### [EXERCISE GOAL]
Duplicate every one of the following records, line for line, with no changes.

### [STORED RECORDS]
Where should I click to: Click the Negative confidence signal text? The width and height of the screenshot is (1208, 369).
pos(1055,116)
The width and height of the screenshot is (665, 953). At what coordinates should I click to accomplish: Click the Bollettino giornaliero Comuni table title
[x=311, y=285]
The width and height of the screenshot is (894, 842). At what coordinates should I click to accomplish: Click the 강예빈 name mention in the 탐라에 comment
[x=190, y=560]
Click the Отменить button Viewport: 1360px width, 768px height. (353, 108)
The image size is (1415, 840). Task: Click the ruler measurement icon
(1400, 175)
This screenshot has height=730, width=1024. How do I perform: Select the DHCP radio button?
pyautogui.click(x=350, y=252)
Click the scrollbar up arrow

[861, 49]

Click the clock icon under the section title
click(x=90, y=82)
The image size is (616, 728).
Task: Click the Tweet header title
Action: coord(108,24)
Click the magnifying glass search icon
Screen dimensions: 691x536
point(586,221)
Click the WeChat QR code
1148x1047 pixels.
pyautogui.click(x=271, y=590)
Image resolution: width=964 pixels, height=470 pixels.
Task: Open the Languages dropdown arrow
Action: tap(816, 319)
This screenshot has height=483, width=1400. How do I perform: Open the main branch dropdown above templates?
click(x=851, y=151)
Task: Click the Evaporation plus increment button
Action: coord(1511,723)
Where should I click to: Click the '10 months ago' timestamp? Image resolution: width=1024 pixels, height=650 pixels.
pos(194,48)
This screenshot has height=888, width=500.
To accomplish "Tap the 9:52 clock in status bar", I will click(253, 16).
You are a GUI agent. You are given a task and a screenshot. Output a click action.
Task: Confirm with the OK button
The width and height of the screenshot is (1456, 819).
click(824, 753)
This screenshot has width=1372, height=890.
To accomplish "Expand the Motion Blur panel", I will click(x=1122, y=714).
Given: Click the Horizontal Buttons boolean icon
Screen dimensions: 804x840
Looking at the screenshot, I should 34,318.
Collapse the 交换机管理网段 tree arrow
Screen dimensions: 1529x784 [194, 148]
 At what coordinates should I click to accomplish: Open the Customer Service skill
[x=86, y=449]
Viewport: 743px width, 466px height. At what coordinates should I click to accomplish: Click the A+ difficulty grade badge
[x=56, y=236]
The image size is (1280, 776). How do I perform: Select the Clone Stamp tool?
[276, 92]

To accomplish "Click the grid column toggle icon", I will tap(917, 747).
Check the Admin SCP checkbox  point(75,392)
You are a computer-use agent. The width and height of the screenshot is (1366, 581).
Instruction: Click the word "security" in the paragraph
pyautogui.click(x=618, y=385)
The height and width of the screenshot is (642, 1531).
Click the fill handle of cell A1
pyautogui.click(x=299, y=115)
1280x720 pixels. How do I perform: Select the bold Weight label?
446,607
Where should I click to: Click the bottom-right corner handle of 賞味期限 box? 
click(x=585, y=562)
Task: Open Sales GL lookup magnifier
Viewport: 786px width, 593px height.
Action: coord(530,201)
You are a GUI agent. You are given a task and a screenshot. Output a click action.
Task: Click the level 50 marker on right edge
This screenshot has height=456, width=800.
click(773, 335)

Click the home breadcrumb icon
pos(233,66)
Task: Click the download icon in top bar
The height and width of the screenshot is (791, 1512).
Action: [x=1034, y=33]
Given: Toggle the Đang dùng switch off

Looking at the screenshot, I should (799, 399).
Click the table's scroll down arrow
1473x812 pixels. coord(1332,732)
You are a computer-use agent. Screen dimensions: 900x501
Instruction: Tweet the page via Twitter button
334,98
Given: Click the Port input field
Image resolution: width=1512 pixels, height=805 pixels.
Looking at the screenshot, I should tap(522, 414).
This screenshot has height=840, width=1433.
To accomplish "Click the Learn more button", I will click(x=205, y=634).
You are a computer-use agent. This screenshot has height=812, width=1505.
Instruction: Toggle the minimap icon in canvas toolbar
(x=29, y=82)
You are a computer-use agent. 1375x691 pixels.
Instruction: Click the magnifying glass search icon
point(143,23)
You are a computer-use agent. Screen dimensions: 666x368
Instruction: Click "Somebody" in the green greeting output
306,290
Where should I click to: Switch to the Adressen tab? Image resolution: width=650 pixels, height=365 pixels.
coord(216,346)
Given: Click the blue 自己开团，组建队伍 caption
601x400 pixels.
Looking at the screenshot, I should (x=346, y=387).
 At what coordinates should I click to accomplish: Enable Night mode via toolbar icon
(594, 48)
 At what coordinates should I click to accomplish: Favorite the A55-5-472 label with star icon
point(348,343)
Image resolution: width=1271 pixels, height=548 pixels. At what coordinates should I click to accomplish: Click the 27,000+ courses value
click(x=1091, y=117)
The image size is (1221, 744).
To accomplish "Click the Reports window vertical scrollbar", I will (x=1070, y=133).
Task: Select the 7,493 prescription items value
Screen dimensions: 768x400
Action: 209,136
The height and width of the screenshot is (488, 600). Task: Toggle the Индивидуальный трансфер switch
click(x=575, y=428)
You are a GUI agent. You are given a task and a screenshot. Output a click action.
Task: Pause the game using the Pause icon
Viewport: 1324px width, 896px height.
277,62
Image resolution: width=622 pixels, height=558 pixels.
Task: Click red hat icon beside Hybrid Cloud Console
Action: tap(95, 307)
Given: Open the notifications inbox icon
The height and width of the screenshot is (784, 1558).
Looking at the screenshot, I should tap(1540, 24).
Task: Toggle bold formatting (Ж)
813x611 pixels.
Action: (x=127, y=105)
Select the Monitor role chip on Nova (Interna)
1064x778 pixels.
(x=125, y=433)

### [WRITTEN RESPONSE]
Where should I click to: Click the Negative confidence signal text? The width and height of the screenshot is (1208, 369).
pos(1055,116)
The width and height of the screenshot is (665, 953). At what coordinates should I click to accomplish: Click the Bollettino giornaliero Comuni table title
[x=311, y=285]
The width and height of the screenshot is (894, 842). At what coordinates should I click to accomplish: Click the 강예빈 name mention in the 탐라에 comment
[x=190, y=560]
Click the Отменить button Viewport: 1360px width, 768px height. (353, 108)
The image size is (1415, 840). Task: Click the ruler measurement icon
(1400, 175)
This screenshot has height=730, width=1024. How do I perform: Select the DHCP radio button?
pyautogui.click(x=350, y=252)
Click the scrollbar up arrow

[861, 49]

Click the clock icon under the section title
click(x=90, y=82)
The image size is (616, 728).
Task: Click the Tweet header title
Action: coord(108,24)
Click the magnifying glass search icon
Screen dimensions: 691x536
point(586,221)
Click the WeChat QR code
1148x1047 pixels.
pyautogui.click(x=271, y=590)
Image resolution: width=964 pixels, height=470 pixels.
Task: Open the Languages dropdown arrow
Action: tap(816, 319)
This screenshot has height=483, width=1400. How do I perform: Open the main branch dropdown above templates?
click(x=851, y=151)
Task: Click the Evaporation plus increment button
Action: coord(1511,723)
Where should I click to: Click the '10 months ago' timestamp? Image resolution: width=1024 pixels, height=650 pixels.
pos(194,48)
This screenshot has height=888, width=500.
To accomplish "Tap the 9:52 clock in status bar", I will click(253, 16).
You are a GUI agent. You are given a task and a screenshot. Output a click action.
Task: Confirm with the OK button
The width and height of the screenshot is (1456, 819).
click(824, 753)
This screenshot has width=1372, height=890.
To accomplish "Expand the Motion Blur panel", I will click(x=1122, y=714).
Given: Click the Horizontal Buttons boolean icon
Screen dimensions: 804x840
Looking at the screenshot, I should 34,318.
Collapse the 交换机管理网段 tree arrow
Screen dimensions: 1529x784 [194, 148]
 At what coordinates should I click to accomplish: Open the Customer Service skill
[x=86, y=449]
Viewport: 743px width, 466px height. At what coordinates should I click to accomplish: Click the A+ difficulty grade badge
[x=56, y=236]
The image size is (1280, 776). How do I perform: Select the Clone Stamp tool?
[276, 92]

To accomplish "Click the grid column toggle icon", I will tap(917, 747).
Check the Admin SCP checkbox  point(75,392)
You are a computer-use agent. The width and height of the screenshot is (1366, 581).
Instruction: Click the word "security" in the paragraph
pyautogui.click(x=618, y=385)
The height and width of the screenshot is (642, 1531).
Click the fill handle of cell A1
pyautogui.click(x=299, y=115)
1280x720 pixels. How do I perform: Select the bold Weight label?
446,607
Where should I click to: Click the bottom-right corner handle of 賞味期限 box? 
click(x=585, y=562)
Task: Open Sales GL lookup magnifier
Viewport: 786px width, 593px height.
Action: coord(530,201)
You are a GUI agent. You are given a task and a screenshot. Output a click action.
Task: Click the level 50 marker on right edge
This screenshot has height=456, width=800.
click(773, 335)

Click the home breadcrumb icon
pos(233,66)
Task: Click the download icon in top bar
The height and width of the screenshot is (791, 1512).
Action: [x=1034, y=33]
Given: Toggle the Đang dùng switch off

Looking at the screenshot, I should (799, 399).
Click the table's scroll down arrow
1473x812 pixels. coord(1332,732)
You are a computer-use agent. Screen dimensions: 900x501
Instruction: Tweet the page via Twitter button
334,98
Given: Click the Port input field
Image resolution: width=1512 pixels, height=805 pixels.
Looking at the screenshot, I should tap(522, 414).
This screenshot has height=840, width=1433.
To accomplish "Click the Learn more button", I will click(x=205, y=634).
You are a computer-use agent. This screenshot has height=812, width=1505.
Instruction: Toggle the minimap icon in canvas toolbar
(x=29, y=82)
You are a computer-use agent. 1375x691 pixels.
Instruction: Click the magnifying glass search icon
point(143,23)
You are a computer-use agent. Screen dimensions: 666x368
Instruction: Click "Somebody" in the green greeting output
306,290
Where should I click to: Switch to the Adressen tab? Image resolution: width=650 pixels, height=365 pixels.
coord(216,346)
Given: Click the blue 自己开团，组建队伍 caption
601x400 pixels.
Looking at the screenshot, I should (x=346, y=387).
 At what coordinates should I click to accomplish: Enable Night mode via toolbar icon
(594, 48)
 At what coordinates should I click to accomplish: Favorite the A55-5-472 label with star icon
point(348,343)
Image resolution: width=1271 pixels, height=548 pixels. At what coordinates should I click to accomplish: Click the 27,000+ courses value
click(x=1091, y=117)
The image size is (1221, 744).
To accomplish "Click the Reports window vertical scrollbar", I will (x=1070, y=133).
Task: Select the 7,493 prescription items value
Screen dimensions: 768x400
Action: 209,136
The height and width of the screenshot is (488, 600). Task: Toggle the Индивидуальный трансфер switch
click(x=575, y=428)
You are a GUI agent. You are given a task and a screenshot. Output a click action.
Task: Pause the game using the Pause icon
Viewport: 1324px width, 896px height.
277,62
Image resolution: width=622 pixels, height=558 pixels.
Task: Click red hat icon beside Hybrid Cloud Console
Action: tap(95, 307)
Given: Open the notifications inbox icon
The height and width of the screenshot is (784, 1558).
Looking at the screenshot, I should tap(1540, 24).
Task: Toggle bold formatting (Ж)
813x611 pixels.
Action: (x=127, y=105)
Select the Monitor role chip on Nova (Interna)
1064x778 pixels.
(x=125, y=433)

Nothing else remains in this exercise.